### [Bloque de texto]
"""

Saber celebrar un triunfo —en cualquier área del quehacer humano— es un arte. Un ars celebrandus —podríamos llamarlo, por analogía con el ars vivendi o el ars amandi —.
Antier, a eso de las 9:30 de la noche, fui a echar un vistazo en la rotonda de la Hispanidad. En primer lugar, es incómodo, peligroso, atravesado, obstructivo, de todo punto de vista inadecuado usar un espacio de tan vertiginosa circulación para las celebraciones masivas.
¿Por qué no ir a un parque, a una plaza, a algún ámbito abierto y seguro?
Por otra parte, quedé patidifuso al ver a varios jóvenes sentados en la baranda de la autopista de circunvalación, unos seis metros sobre la fuente —que en realidad no es una fuente, sino una vulgar y chata tina de baño, tan sin gracia como todos nuestros monumentos urbanos—.

"""

### [Datos]
"""

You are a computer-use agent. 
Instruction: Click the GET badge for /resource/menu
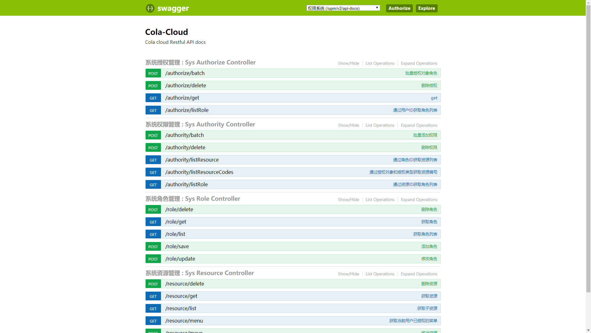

"""

### [Solicitud escrita]
Retoma el texto sobre las celebraciones en la rotonda de la Hispanidad y continúalo a partir de su última oración.

### [Respuesta del ejercicio]
Gente sentada al borde del abismo, sí. Otros a horcajadas sobre la balaustrada. ¿Estarían conscientes del peligro de su precario equilibrio? No lo creo. Probablemente deliraban en un trance alterado de la conciencia —alcohol o drogas—. Algo aun más espeluznante: madres asomadas por la baranda, con medio cuerpo en el vacío, ¡y niños recién nacidos en sus brazos! Cuestión de un parpadeo, y la caída los mataría a ambos. Desde la ventana del carro en que viajaba traté de alertarlos, y por toda respuesta fui honrado con una bien escogida, granada selección de palabrotas.
Más tarde inspeccioné la rotonda… Era un basurero abyecto, ofensivo: desechos, botellas, plásticos, cartones por todas partes, y un tufo a orines que taladraba la nariz hasta las más recónditas profundidades del cerebro. Un paisaje de devastación, algo digno de los huracanes que han asolado nuestra región en meses recientes. Amigos: alguien que tira basura a la calle es más, mucho más que un maleducado o un desconsiderado: es una persona espiritualmente enferma.
Que esta victoria deportiva no convierta al país en una cantina de 51 mil kilómetros cuadrados, con 5 millones de borrachos y drogadictos que ruedan por las calles y ponen en peligro sus vidas y las de la gente que se cruza en su camino. Que nuestro festejo no sea una gestión de la locura y la autodestrucción, una misión suicida disfrazada de felicidad.
No invitemos a la muerte a nuestra celebración. Declarémosla non grata .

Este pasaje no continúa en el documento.